Le projet de la fresque, un travail de co-création et de tissages pluriels

Naissance du projet, accompagner le passage d’un lieu à l’autre

C’est auprès d’un public d’adultes handicapés que ce projet a vu le jour dans une des structures d’une institution médico-sociale de la région lyonnaise (Acolea AMPH Médico-social). Cette institution regroupe plusieurs établissements accueillant des adultes en situation de handicap. Handicap mental, déficiences intellectuelles, pathologies psychiatriques invalidantes survenues dans l’enfance… Les différentes solutions d’accueil proposées varient en fonction des degrés de handicap, d’autonomie et des besoins spécifiques de chacun. Aux défauts de symbolisation très régulièrement repérés, s’ajoutent souvent des formes d’incapacité à être seul, et parfois une incapacité à se trouver avec les autres, susceptibles d’entraver durablement les projets vers l’autonomie. Au sein de l’institution médico-sociale, un lieu de vie en somme, c’est principalement une aide éducative qui est proposée pour soutenir et accompagner les projets de vie, de travail et d’ouverture sur le monde. La place de l’éducateur, primordiale, peut tout à fait s’apparenter à celle décrite par Freud quand il parle du Nebenmensch, caractérisant cet être humain proche, celui qui peut proposer une action spécifique (Freud, 1898). Même si cette description a concerné d’abord les besoins du petit humain néotène, la fonction du Nebenmensch représente aussi le fondement de la solidarité humaine (Rolland, 2023, p. 155).

Cette expérience groupale, à l’appui de plusieurs médiations, s’est déroulée à Givors, une résidence organisée dans une villa au bord du Giers où vivaient alors huit personnes adultes handicapées, femmes et hommes, âgés de 19 à 55 ans, travaillant pour la plupart en milieu protégé, dans un moment particulier de l’histoire institutionnelle. D’une part, le projet institutionnel était celui d’un déménagement. Ce changement, somme toute assez radical, était guidé à la fois par la nécessité d’une restauration de l’habitat qui se dégrade au fil du temps et par des questions de coûts et d’orientation dans les axes des projets de l’institution. Les résidents de la villa de Givors allaient donc devoir quitter ce Domicile collectif là pour aller habiter dans des appartements individuels, dans une partie d’un immeuble alors en construction. Ils allaient donc intégrer un autre Domicile collectif, sur la base de logements individuels et d’un accueil de résidents plus important.

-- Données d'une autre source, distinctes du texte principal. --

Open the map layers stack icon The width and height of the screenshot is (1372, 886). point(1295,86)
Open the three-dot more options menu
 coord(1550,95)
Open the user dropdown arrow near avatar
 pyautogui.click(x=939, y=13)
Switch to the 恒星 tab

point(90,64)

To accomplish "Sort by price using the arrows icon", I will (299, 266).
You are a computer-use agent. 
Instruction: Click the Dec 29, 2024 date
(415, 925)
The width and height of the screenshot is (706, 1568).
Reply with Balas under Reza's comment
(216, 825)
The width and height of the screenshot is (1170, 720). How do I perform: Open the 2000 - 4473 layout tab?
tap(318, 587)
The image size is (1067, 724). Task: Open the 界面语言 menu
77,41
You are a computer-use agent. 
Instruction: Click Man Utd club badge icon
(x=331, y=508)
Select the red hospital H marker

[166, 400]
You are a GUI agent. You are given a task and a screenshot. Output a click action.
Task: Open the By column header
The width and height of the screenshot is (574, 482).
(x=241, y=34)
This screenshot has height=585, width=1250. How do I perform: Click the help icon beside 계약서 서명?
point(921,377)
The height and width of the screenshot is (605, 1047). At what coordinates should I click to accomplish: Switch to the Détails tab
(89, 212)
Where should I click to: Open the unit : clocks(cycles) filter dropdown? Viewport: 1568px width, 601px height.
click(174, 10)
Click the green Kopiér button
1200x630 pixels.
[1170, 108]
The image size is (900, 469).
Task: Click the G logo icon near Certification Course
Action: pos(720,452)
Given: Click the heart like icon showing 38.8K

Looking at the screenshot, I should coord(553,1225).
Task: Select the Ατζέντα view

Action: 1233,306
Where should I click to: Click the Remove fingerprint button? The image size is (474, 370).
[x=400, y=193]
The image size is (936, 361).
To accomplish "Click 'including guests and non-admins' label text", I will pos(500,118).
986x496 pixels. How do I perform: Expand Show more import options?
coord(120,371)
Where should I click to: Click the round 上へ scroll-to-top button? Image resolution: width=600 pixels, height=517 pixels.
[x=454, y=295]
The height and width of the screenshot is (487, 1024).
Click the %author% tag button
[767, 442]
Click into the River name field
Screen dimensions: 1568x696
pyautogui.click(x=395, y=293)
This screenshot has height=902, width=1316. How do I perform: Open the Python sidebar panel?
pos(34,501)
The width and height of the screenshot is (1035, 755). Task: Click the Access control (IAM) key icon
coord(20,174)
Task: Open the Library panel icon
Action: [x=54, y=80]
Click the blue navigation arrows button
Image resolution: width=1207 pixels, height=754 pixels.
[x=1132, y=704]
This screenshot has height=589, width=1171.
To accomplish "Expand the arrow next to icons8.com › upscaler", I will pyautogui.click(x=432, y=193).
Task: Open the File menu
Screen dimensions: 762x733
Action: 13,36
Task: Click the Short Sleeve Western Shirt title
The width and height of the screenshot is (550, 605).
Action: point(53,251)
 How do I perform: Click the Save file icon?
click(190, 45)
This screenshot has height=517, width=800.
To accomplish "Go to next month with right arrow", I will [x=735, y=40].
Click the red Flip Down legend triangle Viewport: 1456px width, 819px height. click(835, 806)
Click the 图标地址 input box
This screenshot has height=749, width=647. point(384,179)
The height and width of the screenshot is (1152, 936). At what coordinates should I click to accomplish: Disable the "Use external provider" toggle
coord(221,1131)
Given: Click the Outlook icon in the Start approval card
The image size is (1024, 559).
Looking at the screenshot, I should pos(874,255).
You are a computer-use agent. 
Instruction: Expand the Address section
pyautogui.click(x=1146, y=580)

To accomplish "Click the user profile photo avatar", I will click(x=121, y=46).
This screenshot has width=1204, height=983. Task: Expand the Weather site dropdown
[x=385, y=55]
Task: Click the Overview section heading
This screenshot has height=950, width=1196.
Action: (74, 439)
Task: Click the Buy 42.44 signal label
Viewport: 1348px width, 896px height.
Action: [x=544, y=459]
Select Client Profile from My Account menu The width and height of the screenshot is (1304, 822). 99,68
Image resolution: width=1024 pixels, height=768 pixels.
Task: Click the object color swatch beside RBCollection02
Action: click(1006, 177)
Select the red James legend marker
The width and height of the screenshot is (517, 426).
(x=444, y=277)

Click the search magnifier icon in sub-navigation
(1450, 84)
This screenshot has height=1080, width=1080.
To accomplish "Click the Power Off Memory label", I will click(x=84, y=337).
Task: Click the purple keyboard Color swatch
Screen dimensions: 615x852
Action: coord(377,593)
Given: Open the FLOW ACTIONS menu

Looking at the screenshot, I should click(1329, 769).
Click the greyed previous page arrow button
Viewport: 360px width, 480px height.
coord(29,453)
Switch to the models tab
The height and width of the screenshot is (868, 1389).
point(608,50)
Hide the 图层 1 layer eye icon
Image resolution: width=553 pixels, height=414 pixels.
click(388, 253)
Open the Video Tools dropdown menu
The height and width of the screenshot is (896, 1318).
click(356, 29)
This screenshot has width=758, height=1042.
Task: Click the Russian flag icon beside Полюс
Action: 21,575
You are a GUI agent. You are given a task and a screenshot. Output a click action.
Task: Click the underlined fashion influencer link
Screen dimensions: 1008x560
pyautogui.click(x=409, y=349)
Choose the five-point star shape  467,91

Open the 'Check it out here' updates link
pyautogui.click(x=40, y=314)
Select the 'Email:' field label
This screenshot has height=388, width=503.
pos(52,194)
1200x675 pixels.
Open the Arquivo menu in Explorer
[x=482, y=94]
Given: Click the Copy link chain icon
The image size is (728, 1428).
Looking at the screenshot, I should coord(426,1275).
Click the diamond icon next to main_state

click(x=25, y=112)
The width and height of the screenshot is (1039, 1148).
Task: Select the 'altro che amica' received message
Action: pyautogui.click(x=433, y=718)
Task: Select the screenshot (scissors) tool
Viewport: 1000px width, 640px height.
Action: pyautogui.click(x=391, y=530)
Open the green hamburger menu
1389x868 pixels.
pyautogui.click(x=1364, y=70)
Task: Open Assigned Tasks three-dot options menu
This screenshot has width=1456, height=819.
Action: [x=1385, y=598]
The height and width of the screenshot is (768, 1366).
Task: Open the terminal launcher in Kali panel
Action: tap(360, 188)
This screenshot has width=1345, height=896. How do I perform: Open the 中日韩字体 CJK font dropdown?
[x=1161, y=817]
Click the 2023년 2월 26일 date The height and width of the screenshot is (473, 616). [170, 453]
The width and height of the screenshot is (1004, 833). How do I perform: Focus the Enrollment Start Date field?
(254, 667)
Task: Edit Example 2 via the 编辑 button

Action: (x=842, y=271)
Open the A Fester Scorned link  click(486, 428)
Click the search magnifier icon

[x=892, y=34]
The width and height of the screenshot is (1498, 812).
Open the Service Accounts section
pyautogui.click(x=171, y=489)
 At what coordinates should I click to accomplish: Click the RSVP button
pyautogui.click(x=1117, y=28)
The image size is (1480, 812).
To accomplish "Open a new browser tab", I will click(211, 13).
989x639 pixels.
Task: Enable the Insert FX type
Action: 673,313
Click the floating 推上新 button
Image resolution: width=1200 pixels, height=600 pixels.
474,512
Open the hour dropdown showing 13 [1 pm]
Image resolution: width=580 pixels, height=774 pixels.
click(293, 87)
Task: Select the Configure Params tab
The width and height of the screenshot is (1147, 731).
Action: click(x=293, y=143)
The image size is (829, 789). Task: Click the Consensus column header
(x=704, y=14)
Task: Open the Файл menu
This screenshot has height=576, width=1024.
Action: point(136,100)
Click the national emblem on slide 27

Cette évolution à « moyens constants »est celle qui va dans le sens des nombreux projets actuels du secteur sanitaire, social et médico-social, là où les mutations se font le plus souvent avec une rationalisation des coûts. Cela peut aller parfois à l’encontre de la mission première. Par ailleurs, ce changement de lieu d’habitation a été annoncé aux résidents la veille de la pandémie de Covid-19. Nous connaissons les conséquences du confinement, en termes de ressenti d’isolement majoré et de renforcement du vécu de détresse (Hours, 2021). Nous avons imaginé sans peine combien les inquiétudes autour de ce projet de déménagement, dans ce moment particulier, ont pu s’intensifier, non seulement pour chacun des résidents mais aussi, dans le même temps, pour l’ensemble de l’équipe. Brunaud (2013), à l’appui d’une clinique institutionnelle issue du champ de la psychose, attire l’attention sur les effets du déménagement pour la psyché. Repérant que l’angoisse du déménagement peut être communicative, il montre bien en quoi le travail groupal facilite l’accueil des projections et leur transformation, notamment au moment où l’espace transitionnel se reconstitue.

Médiations multiformes

À côté d’un travail clinique institutionnel avec l’équipe, nous sommes intervenus, de façon mensuelle, au sein de ce Domicile collectif en tant que psychiatre-psychanalyste. Le temps imparti assez réduit nous a conduits à proposer une activité médiatisée régulière dans un dispositif repéré, susceptible avant tout de soutenir la dimension collective, voire même de la relancer. Encourager le vivre-ensemble a été sans aucun doute une des visées premières de ce temps groupal. Dans ces contextes spécifiques du handicap psychique, il s’agit précisément de surmonter, pour un temps, les obstacles de la symbolisation qui guettent inlassablement (Korff-Sausse, 2021). Ces formes d’empêchement renforcent sans cesse non seulement les défaillances propres, mais aussi ces menaces d’exclusion, de stigmatisation, accentuant les vécus d’isolement qui ne manquent pas de surgir dès le début. Autrement dit, les défaillances des processus de pensée risquent de s’exacerber au fur et à mesure des impasses rencontrées au-dehors. Dans cette expérience co-construite avec l’équipe éducative, un atelier à médiation a été proposé autour de la confection d’un puzzle. Puis, dans la suite de ce premier temps médiatisé, un atelier écriture s’est initié. L’idée de l’atelier écriture a découlé principalement du moment institutionnel particulier d’alors. Cet atelier s’est donc inscrit dans ce dispositif groupal repéré, dans la continuité du précédent atelier à médiation. En permettant en quelque sorte que les traces du passé puissent être préservées, l’atelier écriture a eu une première fonction d’étayage dans ce moment particulier de l’actualité de la vie institutionnelle et de ses perspectives chaotiques. Cette dimension de soutien, à travers ce que Delion (2017) nomme une « constellation transférentielle », a pu permettre que ce changement ne vienne pas réactiver les expériences catastrophiques fréquentes dans les situations où les défauts de symbolisation entravent la vie psychique.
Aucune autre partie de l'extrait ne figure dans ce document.